Published January 08, 2015
An American infertility clinic is offering free human eggs to one British person who participated in an informational seminar Wednesday in London.
The promotion, described by some as a raffle, has sparked an ethical debate in Britain about whether women should be paid for their eggs — which is illegal in the European Union, but not in the United States.
The Genetics and IVF Institute held a free educational seminar for British couples on Wednesday. Normally those seeking donor eggs would have to pay an American woman to undergo the treatment cycle for donating, however the company said it would cover those costs for one of the participants of Wednesday's seminar.
The winner will be picked randomly, not according to need because that would be too complicated, institute spokeswoman Trina Leonard said. The clinic has been giving away donor cycles valued at more than $10,000 for about a year, she said.

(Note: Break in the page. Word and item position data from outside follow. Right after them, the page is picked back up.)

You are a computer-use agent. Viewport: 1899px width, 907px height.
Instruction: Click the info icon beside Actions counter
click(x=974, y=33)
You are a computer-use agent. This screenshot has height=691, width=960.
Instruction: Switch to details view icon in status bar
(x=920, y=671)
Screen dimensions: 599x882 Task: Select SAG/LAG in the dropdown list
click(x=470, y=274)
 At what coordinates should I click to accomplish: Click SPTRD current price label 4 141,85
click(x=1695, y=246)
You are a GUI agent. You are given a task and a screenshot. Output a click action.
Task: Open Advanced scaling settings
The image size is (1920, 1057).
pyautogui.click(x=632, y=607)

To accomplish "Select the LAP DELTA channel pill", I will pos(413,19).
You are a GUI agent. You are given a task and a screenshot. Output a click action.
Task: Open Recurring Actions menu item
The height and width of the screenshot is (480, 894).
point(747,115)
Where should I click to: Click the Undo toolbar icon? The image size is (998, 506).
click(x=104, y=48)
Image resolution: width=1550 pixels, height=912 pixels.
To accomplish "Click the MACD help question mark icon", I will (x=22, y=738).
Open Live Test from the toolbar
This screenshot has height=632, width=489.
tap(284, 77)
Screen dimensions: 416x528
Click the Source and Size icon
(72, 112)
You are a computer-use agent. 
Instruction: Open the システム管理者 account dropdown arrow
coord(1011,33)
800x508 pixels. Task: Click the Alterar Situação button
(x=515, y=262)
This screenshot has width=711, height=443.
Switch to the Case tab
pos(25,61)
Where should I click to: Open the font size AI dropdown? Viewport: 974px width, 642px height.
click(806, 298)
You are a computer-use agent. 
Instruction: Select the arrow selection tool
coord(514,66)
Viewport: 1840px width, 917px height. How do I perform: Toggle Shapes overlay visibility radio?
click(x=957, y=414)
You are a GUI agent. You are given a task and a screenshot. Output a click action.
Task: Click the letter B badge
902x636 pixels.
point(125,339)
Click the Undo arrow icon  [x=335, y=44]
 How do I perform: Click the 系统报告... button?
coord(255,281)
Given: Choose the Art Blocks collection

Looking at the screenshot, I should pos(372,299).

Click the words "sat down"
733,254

The clinic said its egg donors are college-educated women between 19 and 32.
To donate, a woman must undergo a monthlong treatment that involves injecting herself with hormones and then undergoing a surgical procedure to retrieve the eggs.
Far more egg donors are available in the U.S. than in Britain, where women cannot be paid for their eggs and can only be compensated for travel and time off work; that cannot exceed $384 per treatment cycle.
In the U.S., by comparison, women are paid from $10,000 to $35,000 or more for their eggs.
Because the eggs being given through Wednesday's lottery would be from a U.S. donor, the company's paying for them does not technically break any British laws.
Many Europeans commonly seek treatment elsewhere to get around loopholes in their own country, like the number of eggs that can be retrieved or implanted, how much donors can be paid, and who is eligible to be treated.
British fertility experts slammed Wednesday's event as a publicity stunt.
"There's something shocking in the association of a raffle and giving away a human product," said Dr. Francoise Shenfield, a fertility and medical ethics expert at University College London. "In Europe, we have the general idea that altruism is a good thing, and we don't want to turn human body parts into a commodity."
Shenfield, who has studied Europeans going abroad for fertility treatment, said it was impossible to know how many Britons were going to the U.S., since they do not have to report it.
Britain's Human Fertilization and Embryology Authority, which regulates fertility treatment, said the U.S. clinic's raffle was inappropriate. "It trivializes altruistic donation" and runs contrary to regulations "to protect the dignity of donors and recipients," the agency said.
The Genetics and IVF Institute, based in Fairfax, Virginia, countered that it was simply offering a seminar in London commonly held in the U.S.
"They're not raffling off a human egg," said Leonard, the company spokeswoman. The giveaway was promotional, she said, to introduce "new options" for people hoping to start a family.
Britain's fertility laws stem from the EU's Tissues and Cells Directive, which says donors can only be paid for their inconvenience — a figure that varies across the continent. In Spain, for example, women can receive up to about euro900 (about $1,200) for donating eggs.
Fertility expert Allan Pacey, at the University of Sheffield, suggested Britain's supply of available eggs would increase if women were offered more money to donate, saying "250 pounds barely scratches the surface" of covering for the inconvenience.
Pacey drew a line, however, at selling the eggs, and said the U.S. clinic's stunt risked turning human eggs into a commodity. "Having a lottery is not how we do things in this country," he said.
Polish citizen Hanna Tlatlik, who works in a London shop, said she thought paying for eggs was a good idea, as it would allow more women to have children. "You have to pay for everything," said Tlatlik, 24. "What can I give if not money?"
But not all women in Britain thought offering more money for eggs was a good idea.
"It doesn't feel like a commodity that should be profitable. I could never charge someone for that," said Rhiannon Prytherch, a 28-year-old actress and theater manager in northern English city of Darby. She said she might feel differently, though, if she were the one needing eggs. "If I were a woman who wanted to have a child, I would be willing to pay."